Images of injured, dead and dying koalas from last summer’s apocalyptic fires, can’t be unseen. Are we doing enough to protect what is left of this dwindling species?
A report from the NSW Upper House Inquiry into the State’s Koala Populations and their Habitat, released today after a year-long Inquiry, must be a gamechanger for the government to protect more koala habitat if they don’t want to see the koala become extinct before 2050, says Committee Chair and Greens MP Cate Faehrmann.
‘This report must be a gamechanger for koalas and the protection of their habitat in NSW. What became crystal clear during this Inquiry was that without urgent government intervention the koala will become extinct in NSW before 2050,’ said Ms Faehrmann.

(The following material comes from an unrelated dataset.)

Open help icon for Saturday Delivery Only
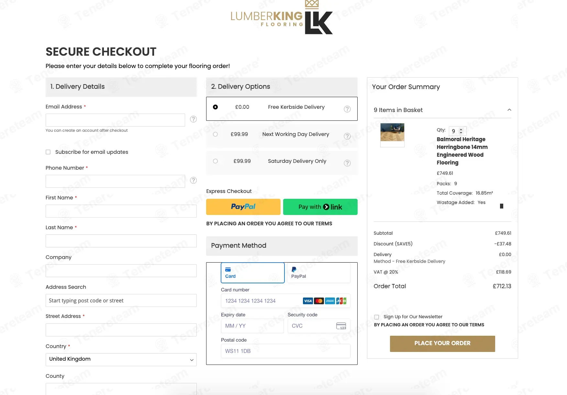 point(347,163)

Habitat loss and fragmentation the biggest threat
‘The report found that habitat loss and fragmentation was the biggest threat to koalas, yet at every turn we were handed evidence that showed our current laws are inadequate and facilitating the clearing of core koala habitat.

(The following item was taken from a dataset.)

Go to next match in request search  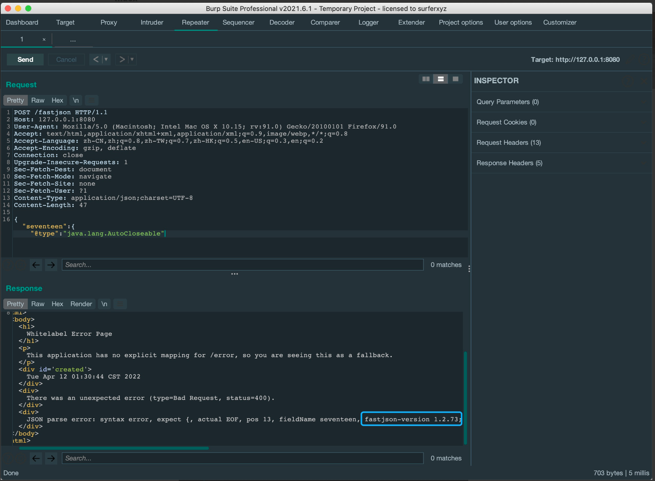coord(51,265)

‘The strategies and policies currently in place to protect the koala aren’t working, like the NSW Koala Strategy which fails in ensuring enough koala habitat is protected for the different koala populations across the state.

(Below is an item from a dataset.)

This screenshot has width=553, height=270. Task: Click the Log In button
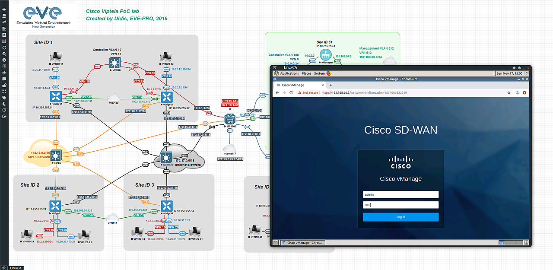coord(400,217)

‘There must be a significant increase in koala habitat protected from logging, mining, land clearing and urban development. The government needs to incentivise farmers so they’re paid more to protect trees on their land instead of clearing them and overhaul the failed biodiversity offsetting scheme which allows core koala habitat to be cleared.
‘There are two proposed new national parks put forward by the committee for the government to investigate to protect some koala populations from immediate threats. They are the Georges River National Park in Sydney’s South West and the Great Koala National Park on the mid-north coast.
‘Climate change, which exacerbated the drought and the recent devastating bushfires is a significant threat to koalas. The committee recommends that the Government factor in climate change as a key consideration in the drafting of all relevant legislation and planning strategies and ensure climate change mitigation is a core component of all strategies to save the koala in New South Wales.
‘It was heartening to have members from all sides of politics working together on a shared mission to come up with recommendations that would go to the government in order to save the koala in NSW. Bar a couple of findings that were particularly critical of the government’s koala strategy, I see this as a consensus report for the government to urgently act upon,’ said Ms Faehrmann.
North Coast & Mid North Coast
‘This report has demonstrated beyond doubt that decades of logging in public native forests has had a devastating impact on koalas and their habitat.
‘The government must immediately identify and protect koala populations and habitat in the wake of this apocalyptic bushfire season.
‘The committee has proposed that the government investigate the establishment of the Great Koala National Park. I urge the government to do this without delay. The committee heard compelling evidence that the park would protect large areas of core koala habitat while creating a globally significant tourist attraction.’
North west NSW
‘The committee recommends that the government ensures the protection of the koala colony and habitat on the proposed Shenhua Water coal mine site before allowing any further development at the Shenhua Watermark. I heard enough evidence to suggest that the project is incompatible with the future existence of the local koala population.
‘Shenhua’s proposed translocation of the koala population is also an absurd idea which the method found to be unproven by the committee. The committee also called for an overhaul of biodiversity offsetting which has seen coal mine projects able to clear core koala habitat by “offsetting” this loss with supposed koala habitat in other parts of the state’.